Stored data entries
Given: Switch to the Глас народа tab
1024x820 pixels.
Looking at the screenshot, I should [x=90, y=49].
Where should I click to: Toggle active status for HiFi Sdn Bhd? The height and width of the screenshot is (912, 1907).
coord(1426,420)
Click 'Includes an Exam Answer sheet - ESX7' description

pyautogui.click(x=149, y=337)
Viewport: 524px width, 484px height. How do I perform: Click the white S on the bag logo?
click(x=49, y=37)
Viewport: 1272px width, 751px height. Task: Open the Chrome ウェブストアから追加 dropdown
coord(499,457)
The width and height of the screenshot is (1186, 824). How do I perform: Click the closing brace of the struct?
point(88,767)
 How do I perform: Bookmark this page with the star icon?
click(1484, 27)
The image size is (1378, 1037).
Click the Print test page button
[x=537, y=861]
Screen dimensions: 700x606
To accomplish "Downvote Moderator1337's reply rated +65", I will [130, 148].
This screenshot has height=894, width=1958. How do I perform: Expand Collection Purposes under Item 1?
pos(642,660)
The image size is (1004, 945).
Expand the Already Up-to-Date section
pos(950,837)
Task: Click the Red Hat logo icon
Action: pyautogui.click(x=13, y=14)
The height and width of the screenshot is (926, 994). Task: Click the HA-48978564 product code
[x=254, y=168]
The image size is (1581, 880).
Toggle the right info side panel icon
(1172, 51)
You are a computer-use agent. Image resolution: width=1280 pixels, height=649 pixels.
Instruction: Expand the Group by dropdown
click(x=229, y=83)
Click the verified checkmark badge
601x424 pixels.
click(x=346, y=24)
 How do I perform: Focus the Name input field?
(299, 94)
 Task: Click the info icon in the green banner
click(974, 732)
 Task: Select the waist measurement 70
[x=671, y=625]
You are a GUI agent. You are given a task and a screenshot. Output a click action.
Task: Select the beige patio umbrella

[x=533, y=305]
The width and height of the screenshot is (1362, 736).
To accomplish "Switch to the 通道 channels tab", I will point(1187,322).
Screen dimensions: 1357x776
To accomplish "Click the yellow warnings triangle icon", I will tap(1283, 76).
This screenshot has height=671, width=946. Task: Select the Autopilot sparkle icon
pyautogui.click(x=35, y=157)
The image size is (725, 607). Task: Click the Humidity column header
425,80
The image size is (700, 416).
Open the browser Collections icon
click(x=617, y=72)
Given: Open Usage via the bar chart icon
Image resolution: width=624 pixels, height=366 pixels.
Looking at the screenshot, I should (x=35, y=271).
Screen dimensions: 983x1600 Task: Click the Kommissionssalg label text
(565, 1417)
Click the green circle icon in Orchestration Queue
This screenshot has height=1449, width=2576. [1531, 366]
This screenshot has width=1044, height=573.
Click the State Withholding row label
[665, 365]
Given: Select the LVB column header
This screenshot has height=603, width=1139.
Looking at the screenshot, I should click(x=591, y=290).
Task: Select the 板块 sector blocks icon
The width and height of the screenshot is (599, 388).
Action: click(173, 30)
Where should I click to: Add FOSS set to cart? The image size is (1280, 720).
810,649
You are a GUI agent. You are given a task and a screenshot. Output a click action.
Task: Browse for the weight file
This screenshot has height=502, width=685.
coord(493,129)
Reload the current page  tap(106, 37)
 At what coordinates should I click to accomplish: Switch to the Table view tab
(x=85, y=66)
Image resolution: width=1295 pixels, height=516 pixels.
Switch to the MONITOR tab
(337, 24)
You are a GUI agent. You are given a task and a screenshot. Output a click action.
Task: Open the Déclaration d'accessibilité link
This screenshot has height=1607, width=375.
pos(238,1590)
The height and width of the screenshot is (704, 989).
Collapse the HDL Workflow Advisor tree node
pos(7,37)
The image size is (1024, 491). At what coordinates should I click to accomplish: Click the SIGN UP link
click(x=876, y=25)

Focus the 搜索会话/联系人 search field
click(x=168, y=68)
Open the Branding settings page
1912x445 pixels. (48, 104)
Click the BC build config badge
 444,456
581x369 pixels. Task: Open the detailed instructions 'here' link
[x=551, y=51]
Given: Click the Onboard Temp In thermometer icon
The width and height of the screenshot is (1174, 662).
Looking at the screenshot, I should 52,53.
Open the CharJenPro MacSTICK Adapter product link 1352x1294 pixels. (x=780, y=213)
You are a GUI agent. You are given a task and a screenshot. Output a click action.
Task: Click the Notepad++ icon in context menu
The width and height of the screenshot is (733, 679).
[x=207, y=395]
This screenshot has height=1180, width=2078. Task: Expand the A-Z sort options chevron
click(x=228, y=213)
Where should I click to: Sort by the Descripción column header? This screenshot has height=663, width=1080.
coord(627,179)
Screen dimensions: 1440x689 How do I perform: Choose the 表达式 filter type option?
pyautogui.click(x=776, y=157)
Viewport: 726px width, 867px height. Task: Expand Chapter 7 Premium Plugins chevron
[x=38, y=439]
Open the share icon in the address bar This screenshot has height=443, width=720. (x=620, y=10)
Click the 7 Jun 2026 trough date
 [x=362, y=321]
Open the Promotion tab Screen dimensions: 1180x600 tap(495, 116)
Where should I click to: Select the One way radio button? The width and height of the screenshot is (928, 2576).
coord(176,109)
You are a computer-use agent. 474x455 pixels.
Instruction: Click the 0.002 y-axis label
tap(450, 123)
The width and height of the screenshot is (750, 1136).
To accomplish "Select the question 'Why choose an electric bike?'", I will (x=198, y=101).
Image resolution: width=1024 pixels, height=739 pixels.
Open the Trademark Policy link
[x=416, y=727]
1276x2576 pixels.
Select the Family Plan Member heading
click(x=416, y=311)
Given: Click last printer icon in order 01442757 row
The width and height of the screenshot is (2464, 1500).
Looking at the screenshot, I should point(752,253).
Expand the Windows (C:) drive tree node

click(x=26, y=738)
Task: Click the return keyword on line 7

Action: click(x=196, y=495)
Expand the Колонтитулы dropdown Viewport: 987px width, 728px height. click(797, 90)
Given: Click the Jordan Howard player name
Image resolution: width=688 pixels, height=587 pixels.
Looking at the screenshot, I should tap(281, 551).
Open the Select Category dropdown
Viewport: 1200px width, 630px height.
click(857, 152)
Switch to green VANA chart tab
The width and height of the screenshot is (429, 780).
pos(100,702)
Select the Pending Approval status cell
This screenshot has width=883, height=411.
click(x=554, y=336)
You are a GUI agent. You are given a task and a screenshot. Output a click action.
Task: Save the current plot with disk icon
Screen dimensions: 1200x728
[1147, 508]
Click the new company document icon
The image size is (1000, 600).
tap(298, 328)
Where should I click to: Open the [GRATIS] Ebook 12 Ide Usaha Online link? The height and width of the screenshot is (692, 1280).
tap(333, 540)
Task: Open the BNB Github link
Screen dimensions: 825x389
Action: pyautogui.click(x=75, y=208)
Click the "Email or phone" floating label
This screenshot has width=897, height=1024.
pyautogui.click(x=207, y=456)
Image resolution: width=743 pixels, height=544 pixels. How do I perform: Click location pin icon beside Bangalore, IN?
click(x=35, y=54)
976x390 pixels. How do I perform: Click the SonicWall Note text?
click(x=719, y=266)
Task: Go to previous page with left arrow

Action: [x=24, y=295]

Task details
Copy out the entries exactly. Begin at the first line and end with the line that has "The image size is (1004, 945).".

Completed exercise
Given: Switch to the Глас народа tab
1024x820 pixels.
Looking at the screenshot, I should [x=90, y=49].
Where should I click to: Toggle active status for HiFi Sdn Bhd? The height and width of the screenshot is (912, 1907).
coord(1426,420)
Click 'Includes an Exam Answer sheet - ESX7' description

pyautogui.click(x=149, y=337)
Viewport: 524px width, 484px height. How do I perform: Click the white S on the bag logo?
click(x=49, y=37)
Viewport: 1272px width, 751px height. Task: Open the Chrome ウェブストアから追加 dropdown
coord(499,457)
The width and height of the screenshot is (1186, 824). How do I perform: Click the closing brace of the struct?
point(88,767)
 How do I perform: Bookmark this page with the star icon?
click(1484, 27)
The image size is (1378, 1037).
Click the Print test page button
[x=537, y=861]
Screen dimensions: 700x606
To accomplish "Downvote Moderator1337's reply rated +65", I will [130, 148].
This screenshot has height=894, width=1958. How do I perform: Expand Collection Purposes under Item 1?
pos(642,660)
The image size is (1004, 945).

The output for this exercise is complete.